Abraham was surely pleased with his cajoling God, the “judge of the world, to not act and destroy the cities.  Further thought must have made Abraham wonder, ‘why did I start so high, although given the size of the two cities, fifty was hardly a high number.  It surely did not take much time to work up the boldness, even for a person of “dust and ashes,” to lower the number of good people by five.  45, 40, 30 (big jump), it goes back and forth between Abraham, who is buoyed by God’s generosity and “dares” to ask God for another two downgrades, lowering the bar to just 10 good people.  Surely Abraham thought, as bad as the rumors were, there have to be at least ten good people in the cities of Sodom and Gomorrah, especially counting his small number of relatives.  God doesn’t spare generosity and Abraham must have felt more than successful.

The naturalness with which Abraham speaks to God says a great deal about how we should approach God in prayer, and the greatest of teachers, Jesus, would agree, as we will see.  It’s important to remember that Abraham is convinced that his God has the power to change the world for the better, even the world of Sodom and Gomorrah, and he would not be “daring” to speak to God if he did not trust God to bring about change.  It’s not that God changes His mind, after all God is fully omniscient, but God is also a just God, and He needed to “go down and see whether or not their actions fully correspond” to the complaints against them; God says, “I mean to find out.”  There is nothing capricious about the God of Abraham.

In today’s gospel from Luke we find Jesus praying in a “certain place,” something He surely did with some frequency.  One of His disciples, who knew little about prayer, approaches Jesus and says: “Lord, teach us to pray just as John taught his disciples.”  Jesus taught them a model prayer, enshrined in every Eucharist we celebrate, and written in our hearts and on our lips since before our First Communions.  Jesus addresses God as “Father,” ‘Abba’ in Aramaic, is meant to reveal the personal intimacy Jesus has with His father, and the intimacy we share in by virtue of our baptism.  We pray to God as “Daddy,” a figure characteristically kind and benevolent.  Our allegiance to God is total, and so it is God’s kingdom that we desire should be established, not some selfish personal kingdom, and surely not some flawed earthly kingdom.  In a sign of our dependence on God, we ask for the “daily bread” we need to be given “each day” to further build up God’s kingdom, not the size of our bodies.  Self-awareness is necessary for Jesus’ disciples.  To ask for our sins to be forgiven we must be consciously aware of our own sinfulness.  Confident in God’s goodness, we go further and make our forgiveness by God dependent on our ability to forgive others, a challenging concept to say the least.

Jesus demonstrates the boldness of our prayers with a parable and an admonition.  Indeed, the “midnight friend” parable also highlights the importance of hospitality which we spoke of last week.  To have something to offer the unexpected visit of a friend was of supreme importance to the main character in the parable, and he is rewarded, not because of the generosity of the disturbed-at-midnight friend, but rather because he was persistent.  Indeed, our prayers need to be persistent, especially because they are aimed at situations which don’t have easy answers.

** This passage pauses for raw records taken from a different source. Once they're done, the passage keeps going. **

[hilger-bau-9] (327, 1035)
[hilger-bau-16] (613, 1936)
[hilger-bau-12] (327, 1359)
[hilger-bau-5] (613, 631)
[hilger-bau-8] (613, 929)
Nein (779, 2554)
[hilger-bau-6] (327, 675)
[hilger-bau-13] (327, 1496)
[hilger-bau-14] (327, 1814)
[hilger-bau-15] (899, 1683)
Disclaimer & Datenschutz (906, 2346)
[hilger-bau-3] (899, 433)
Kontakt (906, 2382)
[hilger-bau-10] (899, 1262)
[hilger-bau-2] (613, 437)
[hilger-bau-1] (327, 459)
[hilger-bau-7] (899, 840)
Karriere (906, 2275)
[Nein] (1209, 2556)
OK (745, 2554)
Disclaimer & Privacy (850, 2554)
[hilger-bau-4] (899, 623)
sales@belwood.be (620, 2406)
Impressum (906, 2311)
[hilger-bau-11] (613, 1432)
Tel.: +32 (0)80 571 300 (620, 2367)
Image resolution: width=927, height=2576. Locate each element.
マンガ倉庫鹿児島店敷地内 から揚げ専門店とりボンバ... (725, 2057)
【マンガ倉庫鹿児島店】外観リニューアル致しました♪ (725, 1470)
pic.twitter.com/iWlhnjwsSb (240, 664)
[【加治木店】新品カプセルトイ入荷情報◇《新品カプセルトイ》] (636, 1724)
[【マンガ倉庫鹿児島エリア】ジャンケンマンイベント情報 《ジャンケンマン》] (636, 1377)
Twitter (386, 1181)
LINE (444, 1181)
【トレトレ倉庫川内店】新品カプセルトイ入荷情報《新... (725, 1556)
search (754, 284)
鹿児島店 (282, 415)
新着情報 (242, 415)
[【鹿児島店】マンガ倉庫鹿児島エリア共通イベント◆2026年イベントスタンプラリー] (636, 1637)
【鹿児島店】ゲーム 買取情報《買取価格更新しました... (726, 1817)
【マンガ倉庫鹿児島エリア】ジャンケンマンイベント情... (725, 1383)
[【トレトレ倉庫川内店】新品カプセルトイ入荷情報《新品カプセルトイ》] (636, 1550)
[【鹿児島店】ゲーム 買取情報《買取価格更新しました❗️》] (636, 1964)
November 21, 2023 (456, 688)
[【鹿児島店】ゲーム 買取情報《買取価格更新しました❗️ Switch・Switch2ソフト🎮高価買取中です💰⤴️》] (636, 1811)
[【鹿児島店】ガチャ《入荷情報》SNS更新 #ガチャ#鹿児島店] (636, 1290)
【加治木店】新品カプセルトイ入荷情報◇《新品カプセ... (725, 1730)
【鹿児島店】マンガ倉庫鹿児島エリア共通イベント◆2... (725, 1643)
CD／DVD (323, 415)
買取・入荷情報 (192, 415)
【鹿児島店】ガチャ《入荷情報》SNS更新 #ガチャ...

Jesus tells His disciples to “ask – seek – knock,” for only then can you “receive,” “find,” and have doors opened for you.  If human fathers, who are sometimes “wicked,” give “good gifts” to their children, imagine what the “Father in heaven” will give.  Indeed, that Abba will give “the Holy Spirit to those who ask Him.”  With that Holy Spirit will come gifts aplenty, and those gifts are the very foundation of the kingdom we pray for in the Lord’s Prayer.  With the Holy Spirit, shared with us at our baptisms, we are enabled to do God’s work against all odds, and thus establish the kingdom which Jesus came into our troubled world to establish.